I want to retrieve the process with the input attribute and for that i use this XPath query:

//process[@type='input']

This should work, i verified it with xpathtester Now, my scala code looks like:

import scala.xml._
val x = XML.loadFile("file.xml")

val process = (x \\ "process[@type='input']")  // will return empty NodeSeq() !!!

The process ends up empty, it does't capture what I want. I worked it around like this:

val process = (x \\ "process" filter( _ \"@type" contains Text("input")))

which is much uglier. Any known reason why my original query shouldn't work?

"XPath" should not be used to describe what the Scala standard library supports. XPath is a full-fledged expression language, with so far two final versions and a third in the works:

• XPath 1.0 from 1999
• XPath 2.0 from 2007 (2nd edition 2010)
• XPath 3.0 from 2013 (candidate recommendation)

At best you could say that Scala has a very small subset of XPath-inspired operations. So you can't expect to take XPath expressions and directly paste them to Scala without doing a bit more work.

Third-party libraries can give you better support for actual XPath expressions, including:

• Scales Xml
  • Scala library
  • "provides a far more XPath like experience than the normal Scala XML, Paths look like XPaths and work like them too (with many of the same functions and axes)"
  • it's still not actual XPath if I understand well
  • designed to integrate well with Scala
• Saxon
  • Java library
  • open source
  • complete and conformant support for XPath 2 (and XSLT 2)
  • has an XPath API which works on DOM and other data models, but no specific Scala support at this time

One way to do that would be to use kantan.xpath:

import kantan.xpath._
import kantan.xpath.implicits._

val input = """
     | <application>
     |   <process type="output" size ="23">
     |      <channel offset="0"/>
     |      <channel offset="4"/>
     |   </process>
     |   <process type="input" size ="16">
     |      <channel offset="20"/>
     |      <channel offset="24"/>
     |   </process>
     | </application>
     | """.stripMargin

val inputs = input.evalXPath[List[Node]](xp"//process[@type='input']")

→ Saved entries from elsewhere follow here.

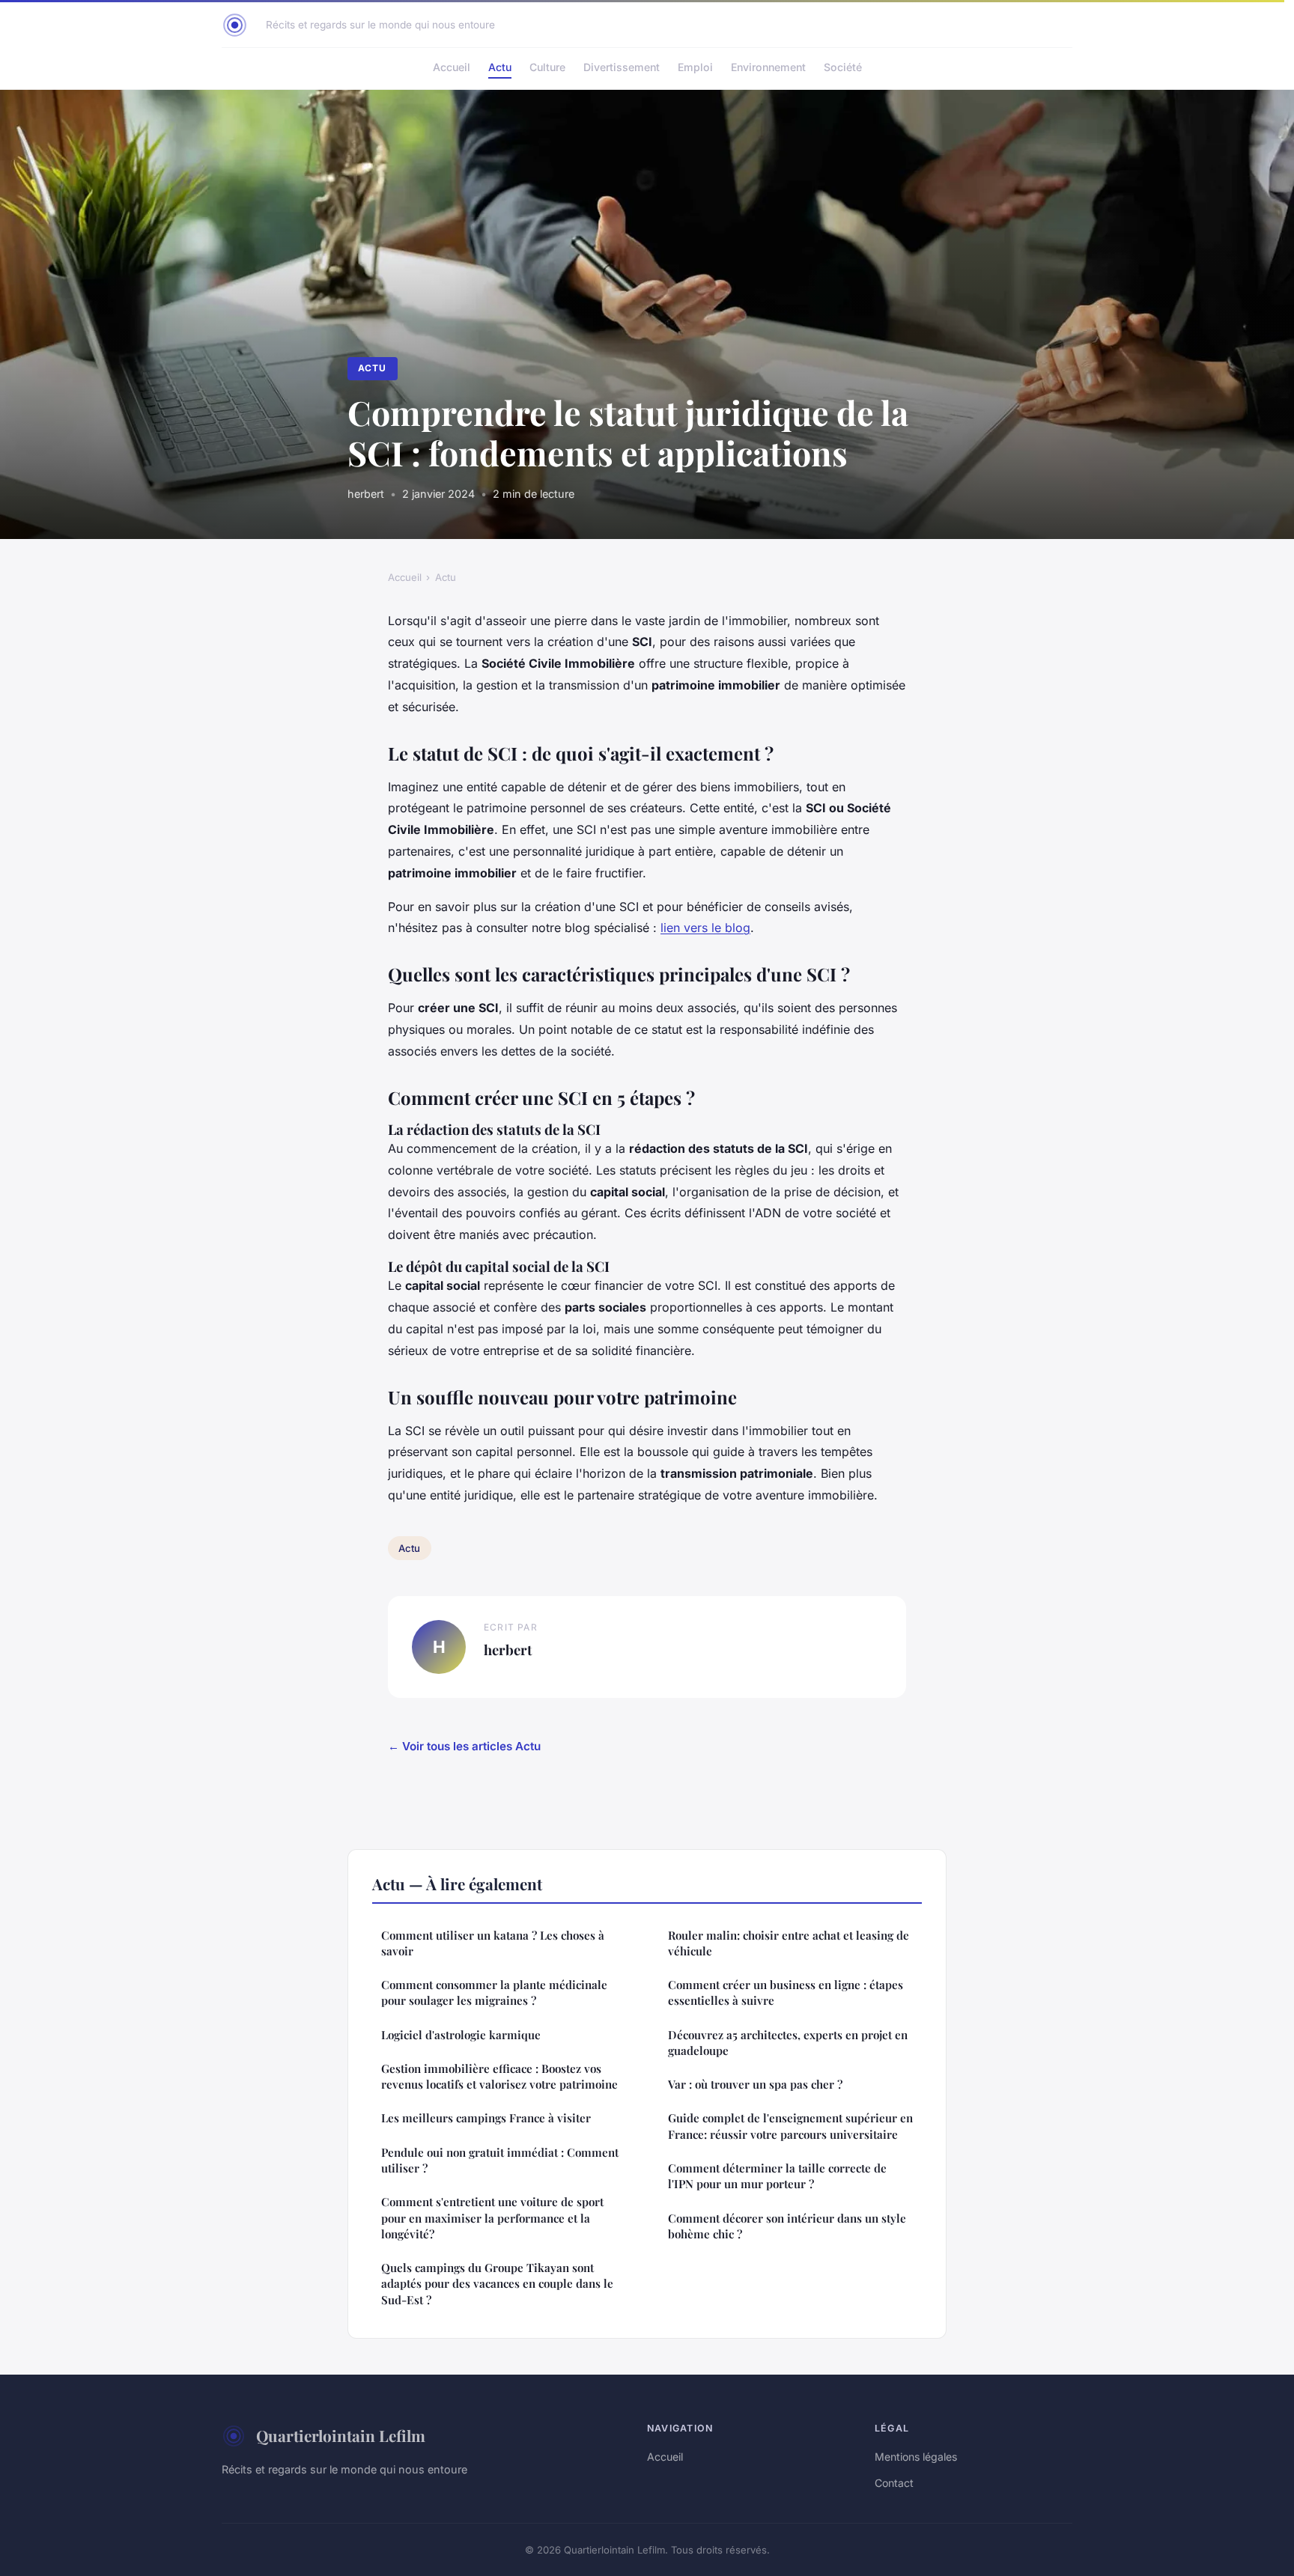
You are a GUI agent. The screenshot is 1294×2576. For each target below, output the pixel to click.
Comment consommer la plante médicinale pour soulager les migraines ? (494, 1992)
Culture (547, 67)
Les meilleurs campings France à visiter (486, 2117)
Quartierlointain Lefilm (340, 2435)
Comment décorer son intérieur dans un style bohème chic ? (787, 2226)
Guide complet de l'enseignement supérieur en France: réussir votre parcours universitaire (790, 2125)
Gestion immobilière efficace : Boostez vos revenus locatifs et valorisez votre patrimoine (499, 2076)
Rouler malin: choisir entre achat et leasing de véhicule (788, 1943)
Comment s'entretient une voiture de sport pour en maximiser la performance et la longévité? (492, 2217)
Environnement (768, 67)
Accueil (451, 67)
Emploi (695, 67)
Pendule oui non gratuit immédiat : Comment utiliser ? (500, 2160)
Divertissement (621, 67)
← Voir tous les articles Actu (464, 1746)
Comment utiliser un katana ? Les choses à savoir (492, 1943)
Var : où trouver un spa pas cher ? (755, 2084)
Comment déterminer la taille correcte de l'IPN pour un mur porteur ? (777, 2176)
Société (843, 67)
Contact (894, 2482)
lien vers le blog (705, 927)
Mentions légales (916, 2456)
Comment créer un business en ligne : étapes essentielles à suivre (785, 1992)
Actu (499, 67)
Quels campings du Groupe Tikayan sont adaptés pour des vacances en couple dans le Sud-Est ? (497, 2283)
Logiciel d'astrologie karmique (461, 2034)
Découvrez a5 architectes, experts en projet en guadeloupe (788, 2042)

This yields a List[Node], but you could retrieve values with more interesting types - the list of channel offsets, for example:

input.evalXPath[List[Int]](xp"//process[@type='input']/channel/@offset")
// This yields Success(List(20, 24))

I believe the scala xml implementation is not able to process such complicated XPath queries. However it's not difficult to create a small rich wrapper to reduce clutter, e.g. take a look at this thread. With the suggested wrapper you can solve your problem like so:

x \\ "process" \@ ("type", _ == "input")